**Exercise instructions**
The data must be returned exactly. No line may be left out.

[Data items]
--------------------------------------------------
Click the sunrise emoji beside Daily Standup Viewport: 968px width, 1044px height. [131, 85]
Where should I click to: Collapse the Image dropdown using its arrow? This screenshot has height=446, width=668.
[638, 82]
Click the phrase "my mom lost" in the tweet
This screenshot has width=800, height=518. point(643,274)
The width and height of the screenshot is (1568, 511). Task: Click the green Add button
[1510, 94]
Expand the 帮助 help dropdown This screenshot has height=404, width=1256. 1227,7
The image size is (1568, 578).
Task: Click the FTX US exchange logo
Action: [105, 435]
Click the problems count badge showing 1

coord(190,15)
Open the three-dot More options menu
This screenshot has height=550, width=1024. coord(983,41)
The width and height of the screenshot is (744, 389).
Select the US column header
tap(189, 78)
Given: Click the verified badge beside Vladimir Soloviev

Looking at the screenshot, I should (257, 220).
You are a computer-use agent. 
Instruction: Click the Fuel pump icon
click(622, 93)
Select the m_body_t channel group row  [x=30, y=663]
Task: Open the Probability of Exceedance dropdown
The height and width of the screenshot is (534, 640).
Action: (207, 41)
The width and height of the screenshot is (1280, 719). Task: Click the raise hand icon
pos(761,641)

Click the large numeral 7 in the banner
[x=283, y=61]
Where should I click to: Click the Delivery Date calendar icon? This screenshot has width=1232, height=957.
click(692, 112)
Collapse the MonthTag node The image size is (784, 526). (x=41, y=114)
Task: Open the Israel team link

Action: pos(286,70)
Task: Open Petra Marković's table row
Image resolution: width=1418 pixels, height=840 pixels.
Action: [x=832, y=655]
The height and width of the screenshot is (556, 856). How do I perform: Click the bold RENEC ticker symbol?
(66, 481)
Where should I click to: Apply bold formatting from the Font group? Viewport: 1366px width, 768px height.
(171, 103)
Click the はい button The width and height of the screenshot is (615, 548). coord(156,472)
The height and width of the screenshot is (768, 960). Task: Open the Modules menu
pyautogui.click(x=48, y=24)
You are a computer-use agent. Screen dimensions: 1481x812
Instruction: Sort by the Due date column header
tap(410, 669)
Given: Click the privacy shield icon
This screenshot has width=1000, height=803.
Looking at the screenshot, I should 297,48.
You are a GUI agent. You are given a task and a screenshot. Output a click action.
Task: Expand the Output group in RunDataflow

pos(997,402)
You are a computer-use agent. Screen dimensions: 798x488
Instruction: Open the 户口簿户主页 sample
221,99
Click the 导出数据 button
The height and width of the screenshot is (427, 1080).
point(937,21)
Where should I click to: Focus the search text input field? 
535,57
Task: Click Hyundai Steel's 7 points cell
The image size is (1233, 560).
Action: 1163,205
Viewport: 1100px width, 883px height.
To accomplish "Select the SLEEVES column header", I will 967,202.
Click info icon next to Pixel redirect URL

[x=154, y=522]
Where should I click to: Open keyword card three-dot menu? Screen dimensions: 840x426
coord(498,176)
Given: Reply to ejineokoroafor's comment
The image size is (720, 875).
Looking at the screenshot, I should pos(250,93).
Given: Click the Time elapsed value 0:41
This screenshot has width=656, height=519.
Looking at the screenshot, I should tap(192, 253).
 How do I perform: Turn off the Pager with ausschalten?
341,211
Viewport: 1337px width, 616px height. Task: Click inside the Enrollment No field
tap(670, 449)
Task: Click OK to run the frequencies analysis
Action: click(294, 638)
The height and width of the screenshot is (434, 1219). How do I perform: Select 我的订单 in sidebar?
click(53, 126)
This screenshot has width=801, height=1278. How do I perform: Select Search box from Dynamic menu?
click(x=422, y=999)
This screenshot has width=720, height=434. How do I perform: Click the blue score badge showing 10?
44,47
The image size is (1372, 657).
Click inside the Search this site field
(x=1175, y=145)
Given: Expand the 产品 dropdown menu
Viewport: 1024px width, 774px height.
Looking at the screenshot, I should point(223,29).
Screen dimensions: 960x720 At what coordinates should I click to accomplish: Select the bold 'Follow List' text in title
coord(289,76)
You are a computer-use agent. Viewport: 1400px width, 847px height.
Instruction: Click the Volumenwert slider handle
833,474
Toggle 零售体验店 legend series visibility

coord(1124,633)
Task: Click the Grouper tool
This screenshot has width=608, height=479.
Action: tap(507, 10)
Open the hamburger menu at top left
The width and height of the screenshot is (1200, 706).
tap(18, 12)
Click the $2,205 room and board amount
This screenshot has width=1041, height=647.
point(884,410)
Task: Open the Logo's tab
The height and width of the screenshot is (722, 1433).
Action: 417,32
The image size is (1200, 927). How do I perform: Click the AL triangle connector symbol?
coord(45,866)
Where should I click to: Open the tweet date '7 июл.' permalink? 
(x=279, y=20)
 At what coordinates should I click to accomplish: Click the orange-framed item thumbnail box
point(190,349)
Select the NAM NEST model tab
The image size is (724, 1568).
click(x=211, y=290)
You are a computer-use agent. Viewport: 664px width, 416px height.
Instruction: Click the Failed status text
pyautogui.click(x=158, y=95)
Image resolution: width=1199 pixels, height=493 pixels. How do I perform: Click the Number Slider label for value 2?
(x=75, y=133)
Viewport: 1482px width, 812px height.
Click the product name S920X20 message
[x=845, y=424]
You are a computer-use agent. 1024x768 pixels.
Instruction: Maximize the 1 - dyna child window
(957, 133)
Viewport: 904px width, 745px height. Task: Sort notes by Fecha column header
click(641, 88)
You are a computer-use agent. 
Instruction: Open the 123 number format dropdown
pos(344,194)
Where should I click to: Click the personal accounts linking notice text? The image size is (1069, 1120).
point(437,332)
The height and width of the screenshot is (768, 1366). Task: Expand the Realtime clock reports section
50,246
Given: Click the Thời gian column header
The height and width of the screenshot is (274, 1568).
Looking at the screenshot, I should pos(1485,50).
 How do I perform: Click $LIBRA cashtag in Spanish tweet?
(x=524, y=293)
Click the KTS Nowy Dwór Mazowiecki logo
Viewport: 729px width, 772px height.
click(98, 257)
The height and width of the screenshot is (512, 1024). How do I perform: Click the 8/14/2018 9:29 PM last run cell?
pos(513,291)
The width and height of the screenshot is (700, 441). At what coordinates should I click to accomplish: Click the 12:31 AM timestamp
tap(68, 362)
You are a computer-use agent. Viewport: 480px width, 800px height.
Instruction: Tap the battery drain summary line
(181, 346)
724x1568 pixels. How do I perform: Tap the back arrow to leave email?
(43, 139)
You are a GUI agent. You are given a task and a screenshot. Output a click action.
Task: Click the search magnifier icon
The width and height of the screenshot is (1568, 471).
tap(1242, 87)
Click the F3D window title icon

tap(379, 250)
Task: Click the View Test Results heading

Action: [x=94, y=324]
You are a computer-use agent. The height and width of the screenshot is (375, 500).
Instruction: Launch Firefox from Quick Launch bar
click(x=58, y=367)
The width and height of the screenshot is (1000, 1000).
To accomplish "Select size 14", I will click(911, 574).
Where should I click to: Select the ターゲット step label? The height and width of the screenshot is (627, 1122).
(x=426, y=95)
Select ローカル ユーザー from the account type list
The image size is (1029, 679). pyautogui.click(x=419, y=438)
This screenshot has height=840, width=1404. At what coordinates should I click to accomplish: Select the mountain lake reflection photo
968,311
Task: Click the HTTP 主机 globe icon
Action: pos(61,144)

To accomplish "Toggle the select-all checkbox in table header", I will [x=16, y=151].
--------------------------------------------------
**Exercise answer**
Click the sunrise emoji beside Daily Standup Viewport: 968px width, 1044px height. [131, 85]
Where should I click to: Collapse the Image dropdown using its arrow? This screenshot has height=446, width=668.
[638, 82]
Click the phrase "my mom lost" in the tweet
This screenshot has width=800, height=518. point(643,274)
The width and height of the screenshot is (1568, 511). Task: Click the green Add button
[1510, 94]
Expand the 帮助 help dropdown This screenshot has height=404, width=1256. 1227,7
The image size is (1568, 578).
Task: Click the FTX US exchange logo
Action: [105, 435]
Click the problems count badge showing 1

coord(190,15)
Open the three-dot More options menu
This screenshot has height=550, width=1024. coord(983,41)
The width and height of the screenshot is (744, 389).
Select the US column header
tap(189, 78)
Given: Click the verified badge beside Vladimir Soloviev

Looking at the screenshot, I should (257, 220).
You are a computer-use agent. 
Instruction: Click the Fuel pump icon
click(622, 93)
Select the m_body_t channel group row  [x=30, y=663]
Task: Open the Probability of Exceedance dropdown
The height and width of the screenshot is (534, 640).
Action: (207, 41)
The width and height of the screenshot is (1280, 719). Task: Click the raise hand icon
pos(761,641)

Click the large numeral 7 in the banner
[x=283, y=61]
Where should I click to: Click the Delivery Date calendar icon? This screenshot has width=1232, height=957.
click(692, 112)
Collapse the MonthTag node The image size is (784, 526). (x=41, y=114)
Task: Open the Israel team link

Action: pos(286,70)
Task: Open Petra Marković's table row
Image resolution: width=1418 pixels, height=840 pixels.
Action: [x=832, y=655]
The height and width of the screenshot is (556, 856). How do I perform: Click the bold RENEC ticker symbol?
(66, 481)
Where should I click to: Apply bold formatting from the Font group? Viewport: 1366px width, 768px height.
(171, 103)
Click the はい button The width and height of the screenshot is (615, 548). coord(156,472)
The height and width of the screenshot is (768, 960). Task: Open the Modules menu
pyautogui.click(x=48, y=24)
You are a computer-use agent. Screen dimensions: 1481x812
Instruction: Sort by the Due date column header
tap(410, 669)
Given: Click the privacy shield icon
This screenshot has width=1000, height=803.
Looking at the screenshot, I should 297,48.
You are a GUI agent. You are given a task and a screenshot. Output a click action.
Task: Expand the Output group in RunDataflow

pos(997,402)
You are a computer-use agent. Screen dimensions: 798x488
Instruction: Open the 户口簿户主页 sample
221,99
Click the 导出数据 button
The height and width of the screenshot is (427, 1080).
point(937,21)
Where should I click to: Focus the search text input field? 
535,57
Task: Click Hyundai Steel's 7 points cell
The image size is (1233, 560).
Action: 1163,205
Viewport: 1100px width, 883px height.
To accomplish "Select the SLEEVES column header", I will 967,202.
Click info icon next to Pixel redirect URL

[x=154, y=522]
Where should I click to: Open keyword card three-dot menu? Screen dimensions: 840x426
coord(498,176)
Given: Reply to ejineokoroafor's comment
The image size is (720, 875).
Looking at the screenshot, I should pos(250,93).
Given: Click the Time elapsed value 0:41
This screenshot has width=656, height=519.
Looking at the screenshot, I should tap(192, 253).
 How do I perform: Turn off the Pager with ausschalten?
341,211
Viewport: 1337px width, 616px height. Task: Click inside the Enrollment No field
tap(670, 449)
Task: Click OK to run the frequencies analysis
Action: click(294, 638)
The height and width of the screenshot is (434, 1219). How do I perform: Select 我的订单 in sidebar?
click(53, 126)
This screenshot has width=801, height=1278. How do I perform: Select Search box from Dynamic menu?
click(x=422, y=999)
This screenshot has width=720, height=434. How do I perform: Click the blue score badge showing 10?
44,47
The image size is (1372, 657).
Click inside the Search this site field
(x=1175, y=145)
Given: Expand the 产品 dropdown menu
Viewport: 1024px width, 774px height.
Looking at the screenshot, I should point(223,29).
Screen dimensions: 960x720 At what coordinates should I click to accomplish: Select the bold 'Follow List' text in title
coord(289,76)
You are a computer-use agent. Viewport: 1400px width, 847px height.
Instruction: Click the Volumenwert slider handle
833,474
Toggle 零售体验店 legend series visibility

coord(1124,633)
Task: Click the Grouper tool
This screenshot has width=608, height=479.
Action: tap(507, 10)
Open the hamburger menu at top left
The width and height of the screenshot is (1200, 706).
tap(18, 12)
Click the $2,205 room and board amount
This screenshot has width=1041, height=647.
point(884,410)
Task: Open the Logo's tab
The height and width of the screenshot is (722, 1433).
Action: 417,32
The image size is (1200, 927). How do I perform: Click the AL triangle connector symbol?
coord(45,866)
Where should I click to: Open the tweet date '7 июл.' permalink? 
(x=279, y=20)
 At what coordinates should I click to accomplish: Click the orange-framed item thumbnail box
point(190,349)
Select the NAM NEST model tab
The image size is (724, 1568).
click(x=211, y=290)
You are a computer-use agent. Viewport: 664px width, 416px height.
Instruction: Click the Failed status text
pyautogui.click(x=158, y=95)
Image resolution: width=1199 pixels, height=493 pixels. How do I perform: Click the Number Slider label for value 2?
(x=75, y=133)
Viewport: 1482px width, 812px height.
Click the product name S920X20 message
[x=845, y=424]
You are a computer-use agent. 1024x768 pixels.
Instruction: Maximize the 1 - dyna child window
(957, 133)
Viewport: 904px width, 745px height. Task: Sort notes by Fecha column header
click(641, 88)
You are a computer-use agent. 
Instruction: Open the 123 number format dropdown
pos(344,194)
Where should I click to: Click the personal accounts linking notice text? The image size is (1069, 1120).
point(437,332)
The height and width of the screenshot is (768, 1366). Task: Expand the Realtime clock reports section
50,246
Given: Click the Thời gian column header
The height and width of the screenshot is (274, 1568).
Looking at the screenshot, I should pos(1485,50).
 How do I perform: Click $LIBRA cashtag in Spanish tweet?
(x=524, y=293)
Click the KTS Nowy Dwór Mazowiecki logo
Viewport: 729px width, 772px height.
click(98, 257)
The height and width of the screenshot is (512, 1024). How do I perform: Click the 8/14/2018 9:29 PM last run cell?
pos(513,291)
The width and height of the screenshot is (700, 441). At what coordinates should I click to accomplish: Click the 12:31 AM timestamp
tap(68, 362)
You are a computer-use agent. Viewport: 480px width, 800px height.
Instruction: Tap the battery drain summary line
(181, 346)
724x1568 pixels. How do I perform: Tap the back arrow to leave email?
(43, 139)
You are a GUI agent. You are given a task and a screenshot. Output a click action.
Task: Click the search magnifier icon
The width and height of the screenshot is (1568, 471).
tap(1242, 87)
Click the F3D window title icon

tap(379, 250)
Task: Click the View Test Results heading

Action: [x=94, y=324]
You are a computer-use agent. The height and width of the screenshot is (375, 500).
Instruction: Launch Firefox from Quick Launch bar
click(x=58, y=367)
The width and height of the screenshot is (1000, 1000).
To accomplish "Select size 14", I will click(911, 574).
Where should I click to: Select the ターゲット step label? The height and width of the screenshot is (627, 1122).
(x=426, y=95)
Select ローカル ユーザー from the account type list
The image size is (1029, 679). pyautogui.click(x=419, y=438)
This screenshot has height=840, width=1404. At what coordinates should I click to accomplish: Select the mountain lake reflection photo
968,311
Task: Click the HTTP 主机 globe icon
Action: pos(61,144)

To accomplish "Toggle the select-all checkbox in table header", I will [x=16, y=151].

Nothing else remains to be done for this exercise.